--- START ---

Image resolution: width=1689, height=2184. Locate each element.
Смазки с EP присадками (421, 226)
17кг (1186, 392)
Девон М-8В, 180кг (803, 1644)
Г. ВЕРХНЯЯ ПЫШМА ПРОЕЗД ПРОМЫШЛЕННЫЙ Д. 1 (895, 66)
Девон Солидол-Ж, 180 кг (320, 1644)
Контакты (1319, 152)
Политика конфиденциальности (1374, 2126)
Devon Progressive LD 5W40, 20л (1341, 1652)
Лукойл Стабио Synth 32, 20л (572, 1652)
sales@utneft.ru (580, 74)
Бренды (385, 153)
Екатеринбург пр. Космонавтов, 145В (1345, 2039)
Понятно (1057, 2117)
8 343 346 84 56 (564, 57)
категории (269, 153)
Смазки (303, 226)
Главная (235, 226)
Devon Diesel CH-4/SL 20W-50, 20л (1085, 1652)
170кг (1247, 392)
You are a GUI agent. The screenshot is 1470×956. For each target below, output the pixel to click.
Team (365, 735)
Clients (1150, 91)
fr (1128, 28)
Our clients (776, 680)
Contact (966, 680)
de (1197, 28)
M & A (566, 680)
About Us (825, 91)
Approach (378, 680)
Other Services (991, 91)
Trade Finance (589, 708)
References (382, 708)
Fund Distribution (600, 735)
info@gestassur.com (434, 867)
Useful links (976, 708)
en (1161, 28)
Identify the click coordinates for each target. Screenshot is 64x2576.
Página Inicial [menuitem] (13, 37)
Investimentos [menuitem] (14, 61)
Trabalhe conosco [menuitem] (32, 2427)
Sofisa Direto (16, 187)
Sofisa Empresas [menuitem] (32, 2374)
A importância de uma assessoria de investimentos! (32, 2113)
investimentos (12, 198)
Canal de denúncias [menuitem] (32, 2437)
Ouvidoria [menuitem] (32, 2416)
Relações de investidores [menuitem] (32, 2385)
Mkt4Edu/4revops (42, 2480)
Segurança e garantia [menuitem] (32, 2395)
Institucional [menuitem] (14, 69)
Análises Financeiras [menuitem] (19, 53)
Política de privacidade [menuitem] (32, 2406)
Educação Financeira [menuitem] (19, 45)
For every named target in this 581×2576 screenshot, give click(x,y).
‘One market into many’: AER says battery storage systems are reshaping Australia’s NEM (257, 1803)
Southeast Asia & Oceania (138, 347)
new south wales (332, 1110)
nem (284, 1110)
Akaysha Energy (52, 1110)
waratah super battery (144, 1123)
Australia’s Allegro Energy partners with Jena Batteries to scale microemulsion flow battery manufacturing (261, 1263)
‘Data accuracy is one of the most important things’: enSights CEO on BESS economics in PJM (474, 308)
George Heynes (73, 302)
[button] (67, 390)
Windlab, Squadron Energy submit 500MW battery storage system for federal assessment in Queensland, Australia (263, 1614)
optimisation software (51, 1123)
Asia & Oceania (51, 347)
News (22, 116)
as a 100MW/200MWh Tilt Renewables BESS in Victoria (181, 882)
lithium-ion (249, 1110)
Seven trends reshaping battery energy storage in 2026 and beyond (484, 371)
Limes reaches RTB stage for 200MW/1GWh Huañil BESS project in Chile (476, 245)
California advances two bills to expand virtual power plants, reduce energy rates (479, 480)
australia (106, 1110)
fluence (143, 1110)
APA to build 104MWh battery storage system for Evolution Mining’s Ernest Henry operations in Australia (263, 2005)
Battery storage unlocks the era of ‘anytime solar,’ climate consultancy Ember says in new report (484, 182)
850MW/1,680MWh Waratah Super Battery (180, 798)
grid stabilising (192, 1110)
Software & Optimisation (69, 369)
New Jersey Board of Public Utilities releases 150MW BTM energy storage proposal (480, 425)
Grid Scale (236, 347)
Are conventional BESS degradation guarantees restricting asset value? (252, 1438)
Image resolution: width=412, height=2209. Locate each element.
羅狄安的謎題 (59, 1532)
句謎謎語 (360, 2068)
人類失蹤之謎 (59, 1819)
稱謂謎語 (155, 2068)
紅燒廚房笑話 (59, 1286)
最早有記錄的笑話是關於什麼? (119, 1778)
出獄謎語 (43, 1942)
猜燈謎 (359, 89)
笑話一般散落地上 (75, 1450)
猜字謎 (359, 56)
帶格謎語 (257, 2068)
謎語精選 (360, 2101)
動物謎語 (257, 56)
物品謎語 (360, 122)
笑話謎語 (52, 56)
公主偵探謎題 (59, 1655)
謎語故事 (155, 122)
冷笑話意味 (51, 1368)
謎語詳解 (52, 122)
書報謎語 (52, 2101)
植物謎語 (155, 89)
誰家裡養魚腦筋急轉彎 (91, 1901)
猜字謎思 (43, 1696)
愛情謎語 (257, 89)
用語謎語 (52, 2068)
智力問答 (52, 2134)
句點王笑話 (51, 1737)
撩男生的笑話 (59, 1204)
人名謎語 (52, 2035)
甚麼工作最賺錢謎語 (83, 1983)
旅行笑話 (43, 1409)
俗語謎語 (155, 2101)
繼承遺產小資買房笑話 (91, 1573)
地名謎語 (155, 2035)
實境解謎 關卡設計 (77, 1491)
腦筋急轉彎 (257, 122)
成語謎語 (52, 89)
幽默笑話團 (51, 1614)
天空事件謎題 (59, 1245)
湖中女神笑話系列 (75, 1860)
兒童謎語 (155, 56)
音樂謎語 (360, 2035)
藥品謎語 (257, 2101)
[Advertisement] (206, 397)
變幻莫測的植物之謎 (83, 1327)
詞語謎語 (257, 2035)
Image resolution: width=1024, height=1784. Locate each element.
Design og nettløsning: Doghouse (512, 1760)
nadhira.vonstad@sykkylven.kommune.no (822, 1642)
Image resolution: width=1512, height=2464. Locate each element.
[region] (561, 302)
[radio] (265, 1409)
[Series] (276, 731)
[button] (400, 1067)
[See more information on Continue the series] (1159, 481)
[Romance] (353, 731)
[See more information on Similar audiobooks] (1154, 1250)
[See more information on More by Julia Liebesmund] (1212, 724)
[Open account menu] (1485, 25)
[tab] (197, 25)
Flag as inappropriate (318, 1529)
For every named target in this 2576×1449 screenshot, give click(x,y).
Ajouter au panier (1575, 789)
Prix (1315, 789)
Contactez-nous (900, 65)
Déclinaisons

--- END ---

• WHAT TO DO
Everything starting at the line containing "Ouvidoria [menuitem] (32, 2416)" and ending at the line containing "Educação Financeira [menuitem] (19, 45)" in the records above should be repeated exactly, and only that.

• RESPONSE TO THIS TASK
Ouvidoria [menuitem] (32, 2416)
Relações de investidores [menuitem] (32, 2385)
Mkt4Edu/4revops (42, 2480)
Segurança e garantia [menuitem] (32, 2395)
Institucional [menuitem] (14, 69)
Análises Financeiras [menuitem] (19, 53)
Política de privacidade [menuitem] (32, 2406)
Educação Financeira [menuitem] (19, 45)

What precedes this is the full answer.